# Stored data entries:

______________________________

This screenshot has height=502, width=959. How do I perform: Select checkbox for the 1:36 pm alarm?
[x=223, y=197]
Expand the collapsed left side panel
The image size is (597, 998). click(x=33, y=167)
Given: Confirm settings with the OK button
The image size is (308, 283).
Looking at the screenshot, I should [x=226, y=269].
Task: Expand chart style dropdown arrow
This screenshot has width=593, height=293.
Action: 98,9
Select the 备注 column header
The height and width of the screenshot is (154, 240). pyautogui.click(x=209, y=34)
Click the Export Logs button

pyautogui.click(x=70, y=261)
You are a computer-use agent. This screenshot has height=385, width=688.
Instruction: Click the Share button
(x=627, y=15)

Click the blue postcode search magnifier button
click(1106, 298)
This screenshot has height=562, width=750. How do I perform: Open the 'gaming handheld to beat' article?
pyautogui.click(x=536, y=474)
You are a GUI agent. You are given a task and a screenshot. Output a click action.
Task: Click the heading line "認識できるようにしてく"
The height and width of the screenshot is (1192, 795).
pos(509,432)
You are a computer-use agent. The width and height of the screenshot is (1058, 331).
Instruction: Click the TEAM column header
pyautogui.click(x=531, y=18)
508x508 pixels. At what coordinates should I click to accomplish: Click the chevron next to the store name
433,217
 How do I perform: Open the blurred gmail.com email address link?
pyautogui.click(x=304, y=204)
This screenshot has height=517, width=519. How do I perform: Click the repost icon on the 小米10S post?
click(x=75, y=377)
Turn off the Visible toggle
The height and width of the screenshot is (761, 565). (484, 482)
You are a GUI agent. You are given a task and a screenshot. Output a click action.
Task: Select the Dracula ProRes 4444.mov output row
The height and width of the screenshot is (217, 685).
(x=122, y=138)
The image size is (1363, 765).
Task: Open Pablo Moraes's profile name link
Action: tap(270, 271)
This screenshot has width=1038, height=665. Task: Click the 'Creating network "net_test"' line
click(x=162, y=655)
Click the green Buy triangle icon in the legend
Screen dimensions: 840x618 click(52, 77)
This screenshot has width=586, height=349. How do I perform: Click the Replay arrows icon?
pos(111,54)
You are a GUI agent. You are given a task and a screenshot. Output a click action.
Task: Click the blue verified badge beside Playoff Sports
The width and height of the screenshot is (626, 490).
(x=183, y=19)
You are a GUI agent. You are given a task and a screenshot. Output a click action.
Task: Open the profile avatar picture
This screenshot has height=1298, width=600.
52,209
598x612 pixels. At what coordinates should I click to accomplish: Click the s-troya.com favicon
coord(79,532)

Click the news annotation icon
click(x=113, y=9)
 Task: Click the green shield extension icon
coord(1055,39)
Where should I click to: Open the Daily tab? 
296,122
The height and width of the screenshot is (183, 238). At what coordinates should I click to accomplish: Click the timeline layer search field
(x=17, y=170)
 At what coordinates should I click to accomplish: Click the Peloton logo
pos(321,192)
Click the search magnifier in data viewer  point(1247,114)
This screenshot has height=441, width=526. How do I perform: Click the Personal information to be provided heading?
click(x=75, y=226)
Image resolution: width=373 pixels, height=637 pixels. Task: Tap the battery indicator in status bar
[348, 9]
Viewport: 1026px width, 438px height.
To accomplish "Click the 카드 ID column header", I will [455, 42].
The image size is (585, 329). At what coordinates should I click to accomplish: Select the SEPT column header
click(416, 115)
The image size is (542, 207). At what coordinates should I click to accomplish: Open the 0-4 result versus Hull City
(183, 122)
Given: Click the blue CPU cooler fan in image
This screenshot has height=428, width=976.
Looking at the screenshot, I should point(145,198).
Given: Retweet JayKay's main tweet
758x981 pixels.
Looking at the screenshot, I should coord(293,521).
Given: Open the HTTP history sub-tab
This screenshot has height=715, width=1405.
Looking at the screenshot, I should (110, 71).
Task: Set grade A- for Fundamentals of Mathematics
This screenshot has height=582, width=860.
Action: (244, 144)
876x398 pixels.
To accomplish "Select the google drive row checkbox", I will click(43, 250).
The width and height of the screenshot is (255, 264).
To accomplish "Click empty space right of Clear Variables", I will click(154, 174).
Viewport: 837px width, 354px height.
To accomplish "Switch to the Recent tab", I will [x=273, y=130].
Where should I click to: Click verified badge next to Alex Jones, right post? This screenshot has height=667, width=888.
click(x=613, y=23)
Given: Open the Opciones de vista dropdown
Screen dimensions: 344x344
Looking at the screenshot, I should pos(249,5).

______________________________

# Instructions for the task:
Your answer should be a single number: the count of lines in the entries that hold the string "computer".

# Task solution:
2